As Ukip leader Nigel Farage backed calls for drugs to be legalised in the UK, a policy expert has told The Huffington Post UK that "change is urgently needed."
Speaking Friday, the Ukip leader said that while he had "never taken" drugs himself, he thought their criminalisation was counterproductive.
As he became the latest in a long list of public figures to agree that, 50 years later, the war on drugs has undeniably failed, the question on whether the time has come for Britain to take the step from prohibition to legalised regulation has been raised yet again.

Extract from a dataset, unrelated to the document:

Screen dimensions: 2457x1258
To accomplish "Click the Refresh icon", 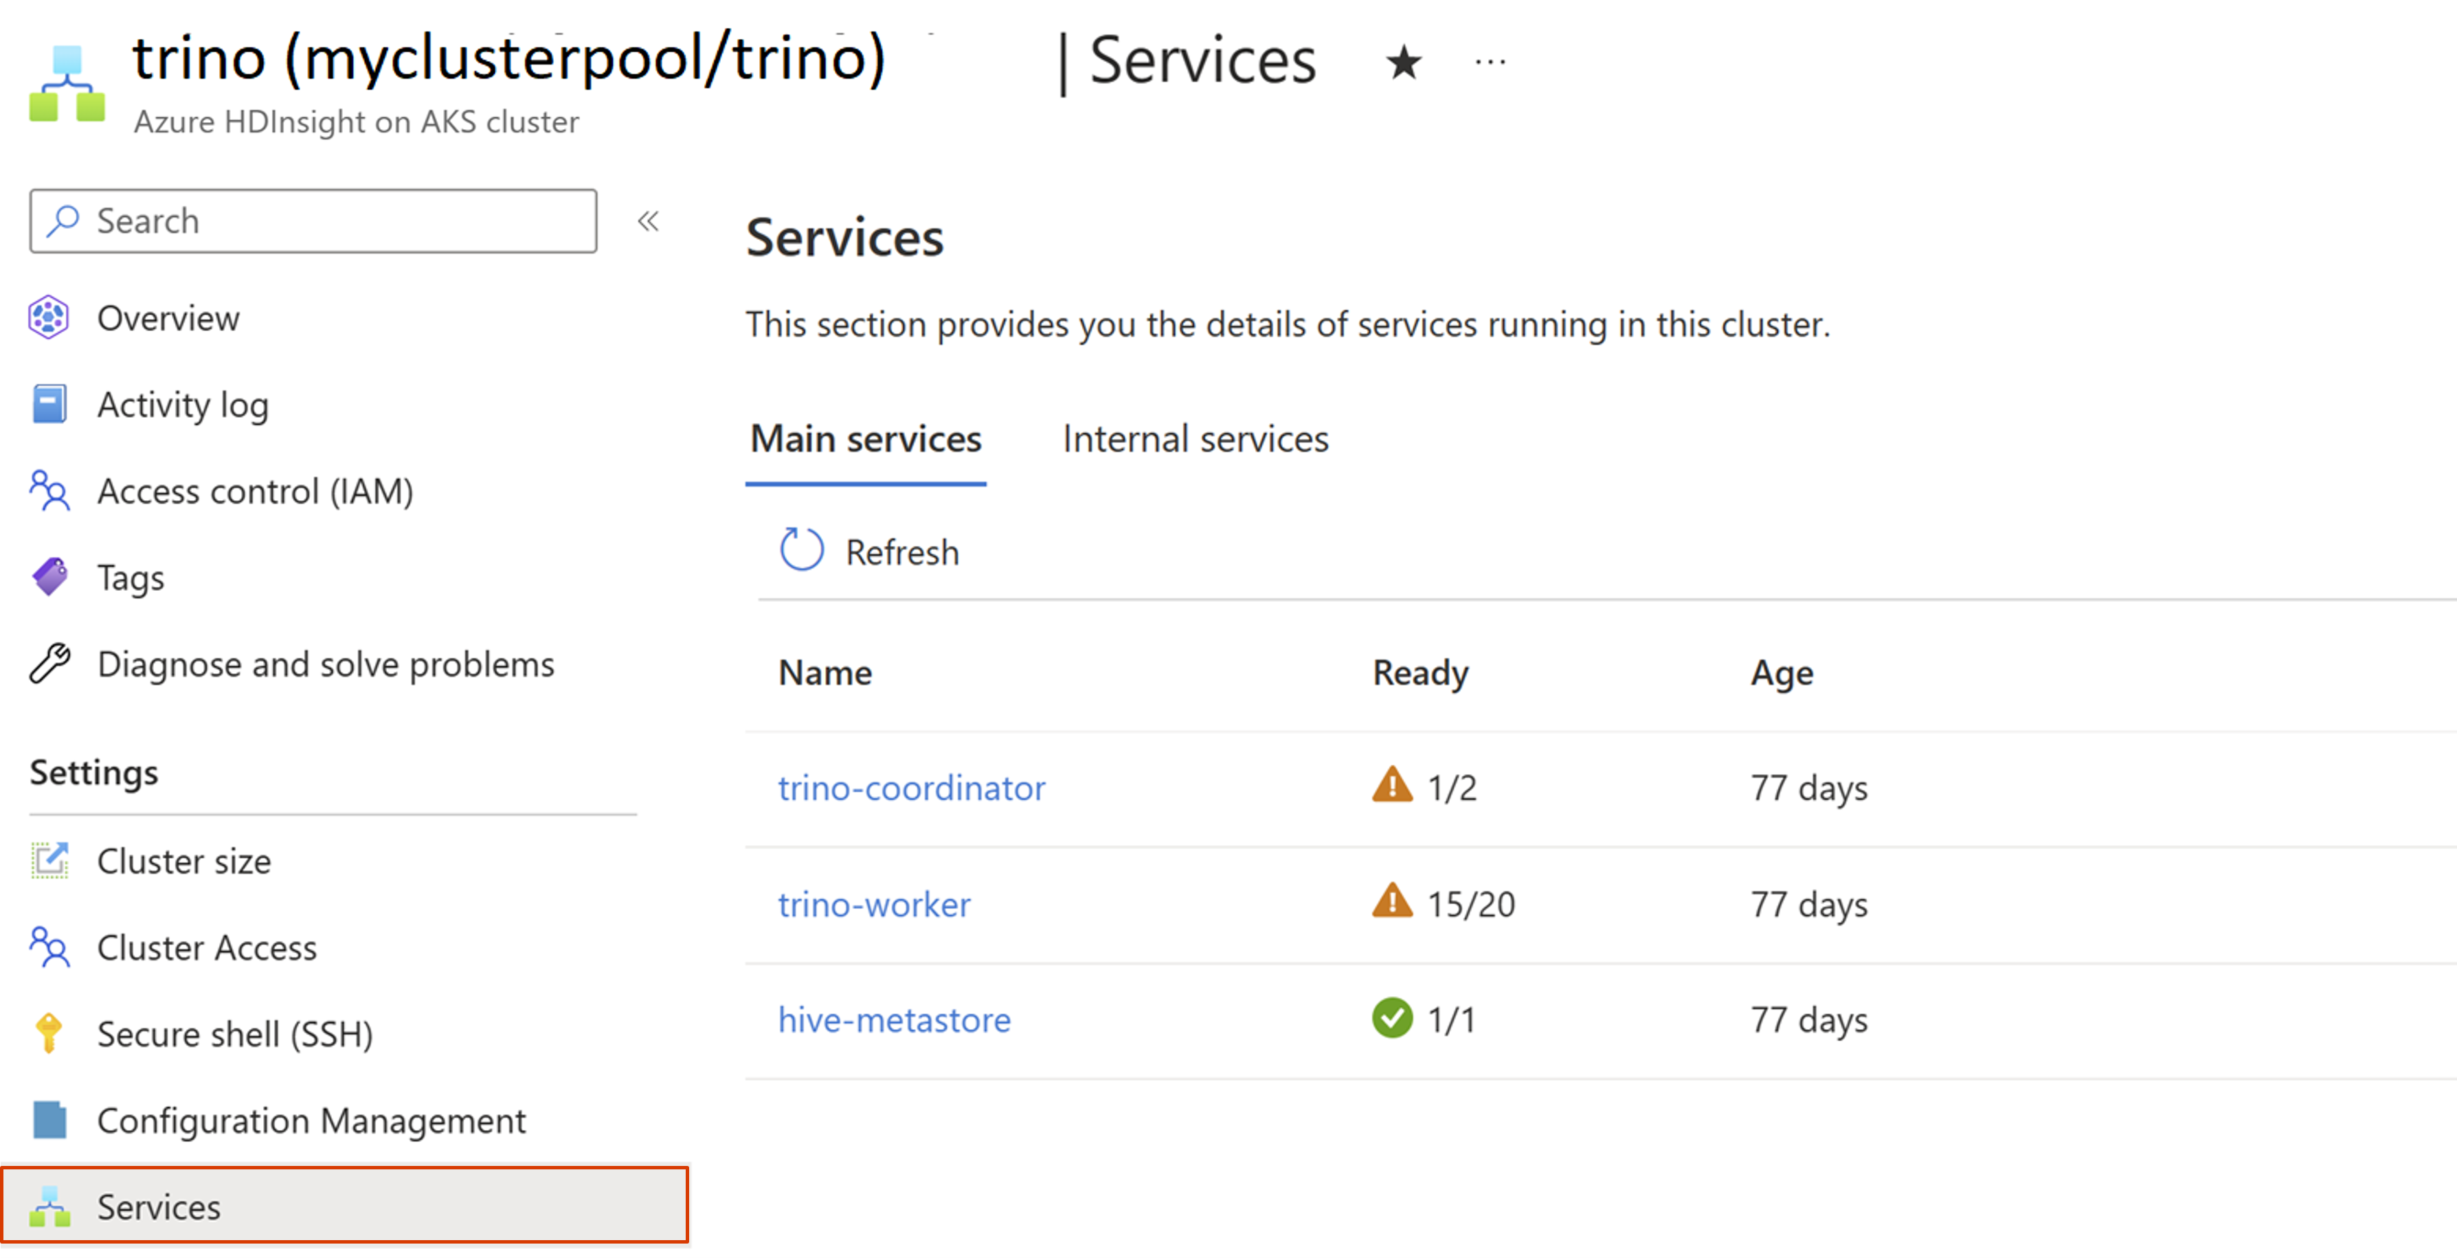I will coord(801,550).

The Huffington Post UK spoke to one of the experts who advised the Uruguayan government on its landmark decision to make the production, sale and possession of cannabis legal, about what Farage's comments could mean for the UK.
Steve Rolles, the Senior Policy Analyst for the Transform Drug Policy Foundation, has argued for a regulated cannabis market under a strict and sensible framework, like the one implemented in Uruguay.
He said Farage's comments highlight how the fight for legalisation in the UK is not one limited to the left or right.
"It's striking how calls for an end to failed punitive enforcement approaches to drugs come from across the political spectrum," he said.
"When you have Noam Chomsky and Polly Toynbee agreeing with Nigel Farage and Milton Friedman, it has to be acknowledged that this is not a partisan issue owned by left or right."
Rolles said that although different political perspectives certainly have a different focus in their critiques - the left focusing more on the social justice issues, the right on the free markets and personal liberties – they all agree "at least that the war on drugs is a failed policy model and change is urgently needed."
Farage's attitude is nothing new however, with the Ukip leader having emphasised for years that the UK's drugs policy is not working.
He has argued that nothing productive is being achieved as the topic is simply one politicians "do not want to discuss."
The government's former adviser on drugs said this week that although opinions on narcotics in the UK "are shifting in the right direction," "moralising" is getting in the way of solid facts.
Neuropsychopharmacology expert Professor David Nutt said the biggest obstacles to reform that we face are "prejudice, ignorance and irrational fear fuelled by parts of media."